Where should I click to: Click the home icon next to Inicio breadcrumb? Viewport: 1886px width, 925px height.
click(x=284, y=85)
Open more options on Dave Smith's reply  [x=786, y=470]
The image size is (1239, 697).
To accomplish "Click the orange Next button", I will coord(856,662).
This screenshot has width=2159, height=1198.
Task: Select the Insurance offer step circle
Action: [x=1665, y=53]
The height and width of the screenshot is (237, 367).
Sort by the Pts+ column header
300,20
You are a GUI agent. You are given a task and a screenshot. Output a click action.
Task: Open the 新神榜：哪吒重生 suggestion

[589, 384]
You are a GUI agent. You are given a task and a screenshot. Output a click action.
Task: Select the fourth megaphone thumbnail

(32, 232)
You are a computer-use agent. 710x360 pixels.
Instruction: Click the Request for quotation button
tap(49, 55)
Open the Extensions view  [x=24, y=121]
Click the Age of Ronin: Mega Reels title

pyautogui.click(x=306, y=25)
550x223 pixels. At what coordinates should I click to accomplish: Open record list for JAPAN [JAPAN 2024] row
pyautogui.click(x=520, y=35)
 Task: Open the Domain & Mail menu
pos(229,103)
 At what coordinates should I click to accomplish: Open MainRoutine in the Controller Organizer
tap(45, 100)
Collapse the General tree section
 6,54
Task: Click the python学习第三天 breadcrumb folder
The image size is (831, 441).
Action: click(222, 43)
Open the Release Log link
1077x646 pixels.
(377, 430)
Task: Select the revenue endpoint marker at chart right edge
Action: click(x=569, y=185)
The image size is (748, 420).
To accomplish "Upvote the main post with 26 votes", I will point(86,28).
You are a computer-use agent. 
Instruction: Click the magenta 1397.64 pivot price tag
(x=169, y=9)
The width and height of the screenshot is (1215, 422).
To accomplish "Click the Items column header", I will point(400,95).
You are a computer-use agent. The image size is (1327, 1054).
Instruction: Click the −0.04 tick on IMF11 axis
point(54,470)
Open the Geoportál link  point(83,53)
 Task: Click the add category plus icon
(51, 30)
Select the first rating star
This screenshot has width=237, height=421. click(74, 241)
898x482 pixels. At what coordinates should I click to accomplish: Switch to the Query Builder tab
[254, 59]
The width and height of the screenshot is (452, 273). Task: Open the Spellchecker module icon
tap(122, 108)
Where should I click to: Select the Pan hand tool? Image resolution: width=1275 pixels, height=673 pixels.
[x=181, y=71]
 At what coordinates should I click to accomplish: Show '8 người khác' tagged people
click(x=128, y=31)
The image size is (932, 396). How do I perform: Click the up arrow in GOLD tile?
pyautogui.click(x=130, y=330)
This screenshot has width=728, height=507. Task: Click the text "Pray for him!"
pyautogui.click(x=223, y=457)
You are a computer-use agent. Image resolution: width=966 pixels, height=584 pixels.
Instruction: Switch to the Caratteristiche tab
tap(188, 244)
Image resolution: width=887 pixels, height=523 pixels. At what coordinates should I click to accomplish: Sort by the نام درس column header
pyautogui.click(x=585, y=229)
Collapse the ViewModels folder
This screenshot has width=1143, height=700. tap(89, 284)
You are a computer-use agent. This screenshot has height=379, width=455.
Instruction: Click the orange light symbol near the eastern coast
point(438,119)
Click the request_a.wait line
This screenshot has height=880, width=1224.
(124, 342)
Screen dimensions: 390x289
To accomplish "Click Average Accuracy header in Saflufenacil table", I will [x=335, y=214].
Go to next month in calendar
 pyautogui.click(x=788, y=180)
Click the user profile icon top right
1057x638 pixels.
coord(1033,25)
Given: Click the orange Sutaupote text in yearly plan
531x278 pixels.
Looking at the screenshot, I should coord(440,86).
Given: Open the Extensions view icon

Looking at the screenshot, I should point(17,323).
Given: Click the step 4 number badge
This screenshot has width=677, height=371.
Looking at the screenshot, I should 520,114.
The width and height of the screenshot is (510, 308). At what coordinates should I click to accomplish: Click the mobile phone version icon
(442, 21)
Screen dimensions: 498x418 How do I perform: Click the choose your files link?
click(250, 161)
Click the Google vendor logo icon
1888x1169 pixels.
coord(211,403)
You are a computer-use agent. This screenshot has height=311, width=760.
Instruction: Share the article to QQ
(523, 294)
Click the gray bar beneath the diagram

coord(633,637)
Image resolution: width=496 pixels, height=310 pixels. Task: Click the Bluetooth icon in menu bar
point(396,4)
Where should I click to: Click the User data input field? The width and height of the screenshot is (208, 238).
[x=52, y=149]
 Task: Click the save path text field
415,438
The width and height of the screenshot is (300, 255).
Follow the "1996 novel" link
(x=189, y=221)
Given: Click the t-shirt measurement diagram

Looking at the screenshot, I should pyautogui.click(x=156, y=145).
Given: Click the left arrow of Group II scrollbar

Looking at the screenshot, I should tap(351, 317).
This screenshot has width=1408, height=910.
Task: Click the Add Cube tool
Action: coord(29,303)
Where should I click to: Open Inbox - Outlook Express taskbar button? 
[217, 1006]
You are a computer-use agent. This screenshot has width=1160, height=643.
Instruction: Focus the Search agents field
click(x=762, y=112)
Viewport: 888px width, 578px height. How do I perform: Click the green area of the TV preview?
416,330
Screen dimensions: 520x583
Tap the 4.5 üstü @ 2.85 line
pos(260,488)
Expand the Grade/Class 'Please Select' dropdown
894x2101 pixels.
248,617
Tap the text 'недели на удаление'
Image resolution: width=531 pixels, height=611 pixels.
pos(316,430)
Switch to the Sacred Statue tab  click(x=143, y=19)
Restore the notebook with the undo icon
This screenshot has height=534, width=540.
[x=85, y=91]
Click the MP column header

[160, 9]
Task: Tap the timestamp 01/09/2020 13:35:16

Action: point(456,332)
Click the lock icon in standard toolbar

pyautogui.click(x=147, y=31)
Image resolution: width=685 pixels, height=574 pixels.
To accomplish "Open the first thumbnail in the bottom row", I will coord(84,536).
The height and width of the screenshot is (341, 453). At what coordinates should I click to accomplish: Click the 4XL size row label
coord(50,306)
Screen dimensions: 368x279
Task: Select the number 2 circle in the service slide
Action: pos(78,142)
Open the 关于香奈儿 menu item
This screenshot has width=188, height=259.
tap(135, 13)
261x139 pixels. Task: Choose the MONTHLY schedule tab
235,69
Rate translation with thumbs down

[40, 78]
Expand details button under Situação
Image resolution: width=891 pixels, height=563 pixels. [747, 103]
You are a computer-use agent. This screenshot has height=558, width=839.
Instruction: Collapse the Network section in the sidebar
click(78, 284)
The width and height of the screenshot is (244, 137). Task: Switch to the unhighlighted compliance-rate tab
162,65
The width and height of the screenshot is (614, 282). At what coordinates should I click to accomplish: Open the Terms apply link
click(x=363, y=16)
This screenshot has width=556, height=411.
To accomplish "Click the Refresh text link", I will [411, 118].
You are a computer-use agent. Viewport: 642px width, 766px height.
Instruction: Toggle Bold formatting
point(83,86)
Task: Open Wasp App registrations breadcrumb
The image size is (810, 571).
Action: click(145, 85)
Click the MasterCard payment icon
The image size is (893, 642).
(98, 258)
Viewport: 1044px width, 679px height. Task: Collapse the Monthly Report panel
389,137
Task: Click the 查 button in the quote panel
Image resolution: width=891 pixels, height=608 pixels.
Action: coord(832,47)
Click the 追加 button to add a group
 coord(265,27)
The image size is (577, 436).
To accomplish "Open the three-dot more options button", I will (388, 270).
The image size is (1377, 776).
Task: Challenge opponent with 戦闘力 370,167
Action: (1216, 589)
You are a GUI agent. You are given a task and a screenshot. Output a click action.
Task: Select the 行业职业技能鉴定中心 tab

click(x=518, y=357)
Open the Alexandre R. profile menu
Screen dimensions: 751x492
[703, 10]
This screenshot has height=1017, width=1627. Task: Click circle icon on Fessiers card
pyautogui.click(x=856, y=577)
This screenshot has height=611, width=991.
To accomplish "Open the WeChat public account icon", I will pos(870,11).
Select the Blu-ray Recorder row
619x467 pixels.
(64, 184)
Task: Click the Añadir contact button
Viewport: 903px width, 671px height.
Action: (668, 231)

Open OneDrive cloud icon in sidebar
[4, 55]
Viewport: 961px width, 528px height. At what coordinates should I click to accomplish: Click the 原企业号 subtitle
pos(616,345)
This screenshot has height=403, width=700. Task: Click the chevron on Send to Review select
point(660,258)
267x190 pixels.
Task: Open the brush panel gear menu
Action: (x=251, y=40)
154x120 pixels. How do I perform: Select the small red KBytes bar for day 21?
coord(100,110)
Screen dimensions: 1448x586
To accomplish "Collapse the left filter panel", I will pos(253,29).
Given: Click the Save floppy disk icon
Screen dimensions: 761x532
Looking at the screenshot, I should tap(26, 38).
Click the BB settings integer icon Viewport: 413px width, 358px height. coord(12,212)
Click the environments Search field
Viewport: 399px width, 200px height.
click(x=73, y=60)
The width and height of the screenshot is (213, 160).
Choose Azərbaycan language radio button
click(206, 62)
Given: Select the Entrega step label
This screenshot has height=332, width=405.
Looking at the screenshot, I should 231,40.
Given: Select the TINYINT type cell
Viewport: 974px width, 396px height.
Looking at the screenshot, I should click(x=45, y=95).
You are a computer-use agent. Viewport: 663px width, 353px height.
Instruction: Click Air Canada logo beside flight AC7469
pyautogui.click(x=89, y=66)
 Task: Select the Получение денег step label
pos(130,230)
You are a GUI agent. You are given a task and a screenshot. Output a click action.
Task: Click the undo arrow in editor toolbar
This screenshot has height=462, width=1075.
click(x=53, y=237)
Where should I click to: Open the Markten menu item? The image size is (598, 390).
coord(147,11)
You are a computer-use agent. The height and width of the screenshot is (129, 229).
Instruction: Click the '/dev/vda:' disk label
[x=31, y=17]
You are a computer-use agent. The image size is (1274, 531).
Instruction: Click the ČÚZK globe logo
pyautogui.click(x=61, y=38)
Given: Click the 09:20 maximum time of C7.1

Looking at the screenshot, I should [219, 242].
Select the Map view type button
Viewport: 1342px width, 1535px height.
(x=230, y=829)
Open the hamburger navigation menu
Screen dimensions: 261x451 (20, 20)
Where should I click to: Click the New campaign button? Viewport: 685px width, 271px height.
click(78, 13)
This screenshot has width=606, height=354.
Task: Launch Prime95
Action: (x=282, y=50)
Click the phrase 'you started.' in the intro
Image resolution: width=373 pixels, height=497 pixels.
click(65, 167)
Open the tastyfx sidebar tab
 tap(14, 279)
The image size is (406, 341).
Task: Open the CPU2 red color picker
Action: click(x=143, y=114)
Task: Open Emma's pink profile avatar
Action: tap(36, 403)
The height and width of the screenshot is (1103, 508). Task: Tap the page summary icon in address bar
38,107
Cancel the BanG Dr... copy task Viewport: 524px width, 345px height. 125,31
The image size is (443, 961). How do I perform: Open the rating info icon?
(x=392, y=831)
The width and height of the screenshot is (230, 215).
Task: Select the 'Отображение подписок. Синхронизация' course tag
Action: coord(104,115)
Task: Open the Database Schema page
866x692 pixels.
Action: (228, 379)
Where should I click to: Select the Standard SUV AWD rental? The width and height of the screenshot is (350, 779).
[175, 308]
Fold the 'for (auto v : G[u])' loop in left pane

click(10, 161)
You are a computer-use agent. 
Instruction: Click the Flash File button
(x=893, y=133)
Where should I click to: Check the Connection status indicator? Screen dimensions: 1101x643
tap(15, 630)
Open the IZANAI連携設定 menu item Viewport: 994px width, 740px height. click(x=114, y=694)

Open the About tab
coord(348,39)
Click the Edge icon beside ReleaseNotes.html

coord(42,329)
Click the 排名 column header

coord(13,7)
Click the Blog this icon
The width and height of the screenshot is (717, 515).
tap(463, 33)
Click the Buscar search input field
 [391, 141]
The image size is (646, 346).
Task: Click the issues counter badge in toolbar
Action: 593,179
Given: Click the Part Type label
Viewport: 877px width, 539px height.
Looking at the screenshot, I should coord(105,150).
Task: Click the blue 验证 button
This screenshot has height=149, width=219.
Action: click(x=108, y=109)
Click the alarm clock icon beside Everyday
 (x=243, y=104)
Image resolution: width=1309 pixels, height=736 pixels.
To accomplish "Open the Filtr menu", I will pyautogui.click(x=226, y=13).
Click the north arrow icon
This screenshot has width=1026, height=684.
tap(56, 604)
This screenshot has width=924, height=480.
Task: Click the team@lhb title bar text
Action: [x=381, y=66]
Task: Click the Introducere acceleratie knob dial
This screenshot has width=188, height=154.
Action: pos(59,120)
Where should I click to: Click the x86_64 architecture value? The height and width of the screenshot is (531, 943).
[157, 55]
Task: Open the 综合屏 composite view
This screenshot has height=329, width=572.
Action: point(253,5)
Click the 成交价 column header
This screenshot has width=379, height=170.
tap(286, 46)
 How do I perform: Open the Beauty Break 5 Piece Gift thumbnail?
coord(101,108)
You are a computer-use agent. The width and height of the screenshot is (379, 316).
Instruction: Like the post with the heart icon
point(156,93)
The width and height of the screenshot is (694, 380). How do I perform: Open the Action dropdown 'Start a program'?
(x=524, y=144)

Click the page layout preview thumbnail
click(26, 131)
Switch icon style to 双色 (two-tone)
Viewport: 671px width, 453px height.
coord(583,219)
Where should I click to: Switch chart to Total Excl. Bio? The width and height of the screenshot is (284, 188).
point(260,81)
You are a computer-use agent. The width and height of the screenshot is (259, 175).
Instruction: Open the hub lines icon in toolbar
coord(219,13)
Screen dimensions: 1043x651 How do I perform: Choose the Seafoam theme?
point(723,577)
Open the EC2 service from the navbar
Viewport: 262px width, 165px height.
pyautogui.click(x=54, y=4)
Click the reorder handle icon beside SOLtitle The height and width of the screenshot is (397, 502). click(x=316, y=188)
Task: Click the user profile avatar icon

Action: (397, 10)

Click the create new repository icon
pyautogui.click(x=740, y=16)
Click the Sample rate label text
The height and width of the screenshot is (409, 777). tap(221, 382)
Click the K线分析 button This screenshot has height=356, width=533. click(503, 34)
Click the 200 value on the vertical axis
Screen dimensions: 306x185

##########

### DIE AUFGABE:
Wie lauten die Zeilen vom Anfang bis einschließlich der Zeile mit „I will point(86,28).“, wenn du darin „Collapse“ gegen „Expand“ tauschst und sonst nichts änderst?

### ENDERGEBNIS:
Where should I click to: Click the home icon next to Inicio breadcrumb? Viewport: 1886px width, 925px height.
click(x=284, y=85)
Open more options on Dave Smith's reply  [x=786, y=470]
The image size is (1239, 697).
To accomplish "Click the orange Next button", I will coord(856,662).
This screenshot has width=2159, height=1198.
Task: Select the Insurance offer step circle
Action: [x=1665, y=53]
The height and width of the screenshot is (237, 367).
Sort by the Pts+ column header
300,20
You are a GUI agent. You are given a task and a screenshot. Output a click action.
Task: Open the 新神榜：哪吒重生 suggestion

[589, 384]
You are a GUI agent. You are given a task and a screenshot. Output a click action.
Task: Select the fourth megaphone thumbnail

(32, 232)
You are a computer-use agent. 710x360 pixels.
Instruction: Click the Request for quotation button
tap(49, 55)
Open the Extensions view  [x=24, y=121]
Click the Age of Ronin: Mega Reels title

pyautogui.click(x=306, y=25)
550x223 pixels. At what coordinates should I click to accomplish: Open record list for JAPAN [JAPAN 2024] row
pyautogui.click(x=520, y=35)
 Task: Open the Domain & Mail menu
pos(229,103)
 At what coordinates should I click to accomplish: Open MainRoutine in the Controller Organizer
tap(45, 100)
Expand the General tree section
 6,54
Task: Click the python学习第三天 breadcrumb folder
The image size is (831, 441).
Action: click(222, 43)
Open the Release Log link
1077x646 pixels.
(377, 430)
Task: Select the revenue endpoint marker at chart right edge
Action: click(x=569, y=185)
The image size is (748, 420).
To accomplish "Upvote the main post with 26 votes", I will point(86,28).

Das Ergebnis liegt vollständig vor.